School Nursing

The Relentless School Nurse: #NursesForGunSafety – Finding Common Ground in Caring About Everyone Else’s Children

#NursesForGunSafety, let’s use this moment to begin a movement that turns our grief and despair into meaningful action to protect our children and our communities. We can come together to promote policies that center safety. Our actions are what stands between the bullets and the children.

There is a difference this time, I hope, I pray, and believe that no one in our country will continue to sit idly by as children and adults are slaughtered in school, at the supermarket, in a movie theatre, a church, a temple, a mosque, a store, the mall, the stoop, the street corner, the playground, the porch, the car, their home. Have I covered all of the spaces, once safe, that have been invaded by gun violence? We need to find common ground to begin to have solution-based actions that center on safety for everyone. 

What are we doing to protect our children, and why are we here if we will not take any action? We cannot stay on the sidelines while our nation’s communities experience daily gun violence. We cannot play it safe because there is nowhere that safety can be guaranteed, especially in our schools. Who are we if we cannot unite as a family of healthcare professionals who are called to do public good and serve all of society?

We must demand the national professional organizations and the scientific communities that represent us take meaningful action. From a public health perspective we have the capability to influence policy at the federal level, yet, we do not amplify our voices. Why not? Please do not stay “hog-tied” to a perceived process. We have no time to wait for monthly executive board meetings to hope that we can get a request for a statement on an agenda.

The whole notion of being apolitical and taking neutral stances is adding to the death toll. What is wrong, is to remain silent in this environment. The death and the mayhem continue, yet large health organizations from across all sectors rarely speak out and make their position known. 

We have a violence issue in our country. We are a violent nation with unfettered access to unsecured weapons that outnumber the citizens of our nation by 100 million. Finding the root causes of the vector of violence is one avenue of research, but we can and must do things simultaneously. 

  • Mandate safe storage of weapons, have them but store them away from children and those who would hurt themselves or others.
  • Demand background check policies are passed and loopholes are closed.
  • Raise the age of legally purchasing long rifle weapons to 21.
  • Finally, passing “Red flag laws,”  will reduce access to weapons for those who choose to cause harm to themselves or others.
  • Demand that Congress listens to the American people, the vast majority are behind these measures because they care about other people’s children as much as their own. Respect our decisions and vote as your constituents have requested
  • Focus on preventing exposure to childhood adversity, including gun violence 

.Changing the narrative from one of gun control to gun safety may sound trite, but as we have learned throughout COVID, words matter. This is not controlling guns, only ensuring those who choose to have firearms safely store them away from children and those who intend to inflict harm on themselves or others. How is that not a shared value? The safety of the person, the family, the community, and the public at large, should be at the center of the policy when it comes to gun legislation. 

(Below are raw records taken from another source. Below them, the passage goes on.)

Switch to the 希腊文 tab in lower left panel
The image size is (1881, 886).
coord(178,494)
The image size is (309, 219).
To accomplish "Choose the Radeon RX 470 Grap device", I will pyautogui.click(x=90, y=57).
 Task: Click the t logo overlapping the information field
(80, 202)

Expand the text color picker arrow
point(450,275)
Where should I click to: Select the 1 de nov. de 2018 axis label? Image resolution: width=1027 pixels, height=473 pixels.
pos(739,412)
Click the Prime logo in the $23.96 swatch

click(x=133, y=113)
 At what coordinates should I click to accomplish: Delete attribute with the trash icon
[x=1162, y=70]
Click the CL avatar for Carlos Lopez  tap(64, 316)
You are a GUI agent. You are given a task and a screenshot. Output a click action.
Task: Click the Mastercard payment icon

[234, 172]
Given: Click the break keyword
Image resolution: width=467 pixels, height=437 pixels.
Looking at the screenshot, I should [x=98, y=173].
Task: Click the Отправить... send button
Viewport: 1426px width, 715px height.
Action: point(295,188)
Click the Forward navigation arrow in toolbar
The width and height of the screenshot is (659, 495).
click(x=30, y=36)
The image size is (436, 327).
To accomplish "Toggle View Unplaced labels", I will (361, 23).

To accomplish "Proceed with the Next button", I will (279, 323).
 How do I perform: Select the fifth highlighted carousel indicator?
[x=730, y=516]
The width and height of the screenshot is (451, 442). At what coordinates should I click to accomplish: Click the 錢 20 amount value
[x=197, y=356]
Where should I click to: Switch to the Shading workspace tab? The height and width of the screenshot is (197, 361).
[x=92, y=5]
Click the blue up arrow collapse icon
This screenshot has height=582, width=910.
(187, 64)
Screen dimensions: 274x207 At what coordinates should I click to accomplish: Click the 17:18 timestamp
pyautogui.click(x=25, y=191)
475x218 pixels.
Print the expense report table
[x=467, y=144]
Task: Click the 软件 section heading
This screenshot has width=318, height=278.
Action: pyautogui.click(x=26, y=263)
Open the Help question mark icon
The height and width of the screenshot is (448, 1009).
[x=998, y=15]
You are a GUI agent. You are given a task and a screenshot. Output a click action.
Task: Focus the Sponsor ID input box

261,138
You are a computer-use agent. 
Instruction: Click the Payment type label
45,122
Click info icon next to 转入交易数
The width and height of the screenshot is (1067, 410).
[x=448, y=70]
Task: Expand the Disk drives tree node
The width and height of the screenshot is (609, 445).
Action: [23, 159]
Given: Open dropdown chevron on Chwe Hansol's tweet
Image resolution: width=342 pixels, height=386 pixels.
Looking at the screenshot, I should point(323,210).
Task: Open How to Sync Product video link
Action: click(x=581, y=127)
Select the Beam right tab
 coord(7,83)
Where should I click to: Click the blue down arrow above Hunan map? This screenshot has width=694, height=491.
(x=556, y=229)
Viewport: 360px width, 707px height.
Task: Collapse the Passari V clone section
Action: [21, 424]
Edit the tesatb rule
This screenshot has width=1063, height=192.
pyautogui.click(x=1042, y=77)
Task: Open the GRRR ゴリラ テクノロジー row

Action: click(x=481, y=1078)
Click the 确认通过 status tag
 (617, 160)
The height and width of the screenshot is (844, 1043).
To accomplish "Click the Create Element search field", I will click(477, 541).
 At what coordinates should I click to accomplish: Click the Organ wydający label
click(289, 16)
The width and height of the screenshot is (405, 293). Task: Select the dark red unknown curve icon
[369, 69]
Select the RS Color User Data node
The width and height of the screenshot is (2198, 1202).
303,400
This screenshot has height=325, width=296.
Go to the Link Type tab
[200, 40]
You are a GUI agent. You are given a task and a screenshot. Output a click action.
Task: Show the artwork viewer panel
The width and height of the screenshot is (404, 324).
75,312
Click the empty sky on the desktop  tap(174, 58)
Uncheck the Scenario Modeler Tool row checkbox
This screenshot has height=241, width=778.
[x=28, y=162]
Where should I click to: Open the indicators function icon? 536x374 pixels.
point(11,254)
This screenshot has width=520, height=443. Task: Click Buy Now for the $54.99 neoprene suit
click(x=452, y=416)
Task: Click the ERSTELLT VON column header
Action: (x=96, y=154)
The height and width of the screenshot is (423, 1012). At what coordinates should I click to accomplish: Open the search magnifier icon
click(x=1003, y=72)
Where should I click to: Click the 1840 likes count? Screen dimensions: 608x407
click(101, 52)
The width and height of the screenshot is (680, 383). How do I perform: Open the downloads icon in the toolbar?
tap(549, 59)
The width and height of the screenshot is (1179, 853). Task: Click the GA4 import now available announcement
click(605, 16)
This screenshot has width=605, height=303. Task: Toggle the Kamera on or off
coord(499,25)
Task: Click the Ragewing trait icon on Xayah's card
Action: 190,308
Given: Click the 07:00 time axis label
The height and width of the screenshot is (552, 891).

When I think of the National Association of School Nurses Framework for 21st Century School Nursing Practice™ or the Center for Disease Control’s Whole School, Whole Community, Whole Child Model (WSCC) I am reminded of how the student, family, and community are always at the center of these models of care.

Somehow the push for individual rights over anything else has pushed aside all that we once held important in our country, the needs of the community and especially protecting our children. I am calling on my 5 million nursing colleagues to take meaningful action. We are leaders in healthcare, it’s beyond time we raise our voices as individuals and as nursing organizations to use our influence to change policies and pressure politicians to choose safety over inertia.